**WORKING DATA**
[Start]
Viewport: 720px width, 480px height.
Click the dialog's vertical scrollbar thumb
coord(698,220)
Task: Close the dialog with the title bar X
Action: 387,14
[End]
Copy out every one of the lines above word for word, keeping their order and line breaks unchanged.

**RESPONSE TO THIS EXERCISE**
Viewport: 720px width, 480px height.
Click the dialog's vertical scrollbar thumb
coord(698,220)
Task: Close the dialog with the title bar X
Action: 387,14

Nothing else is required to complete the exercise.